PROBLEM DETAILS:
Below are some records; find each line that carries the word "computer" and copy it.
━━━━━ TASK DATA
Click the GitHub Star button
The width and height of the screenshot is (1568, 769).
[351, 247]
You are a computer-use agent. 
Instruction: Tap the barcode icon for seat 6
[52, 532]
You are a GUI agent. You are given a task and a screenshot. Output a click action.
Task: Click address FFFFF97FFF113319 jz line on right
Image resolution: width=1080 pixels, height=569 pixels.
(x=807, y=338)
━━━━━━━━━━
━━━━━ TASK DATA
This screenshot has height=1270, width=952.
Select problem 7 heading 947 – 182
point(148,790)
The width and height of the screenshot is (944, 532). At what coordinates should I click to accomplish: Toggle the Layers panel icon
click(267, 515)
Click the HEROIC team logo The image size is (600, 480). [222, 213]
━━━━━━━━━━
━━━━━ TASK DATA
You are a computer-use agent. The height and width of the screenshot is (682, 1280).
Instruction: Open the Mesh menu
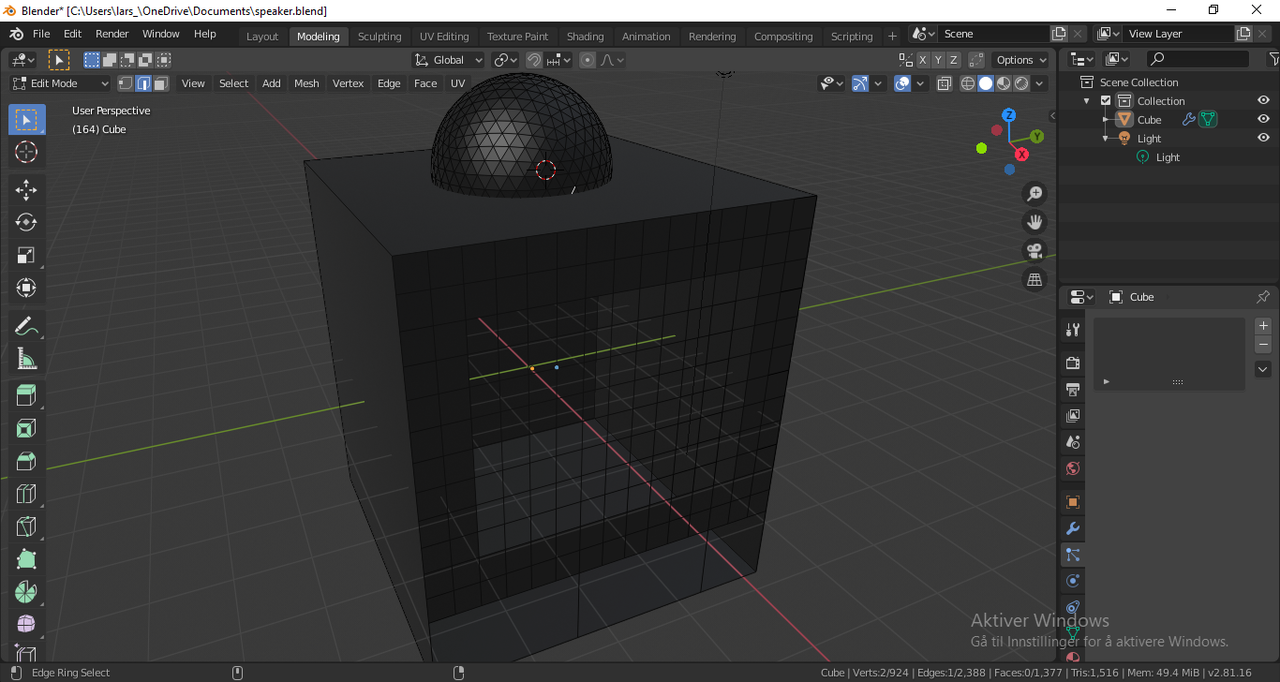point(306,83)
━━━━━━━━━━
ANSWER FOR THE TASK:
You are a computer-use agent. 
You are a computer-use agent. The height and width of the screenshot is (682, 1280).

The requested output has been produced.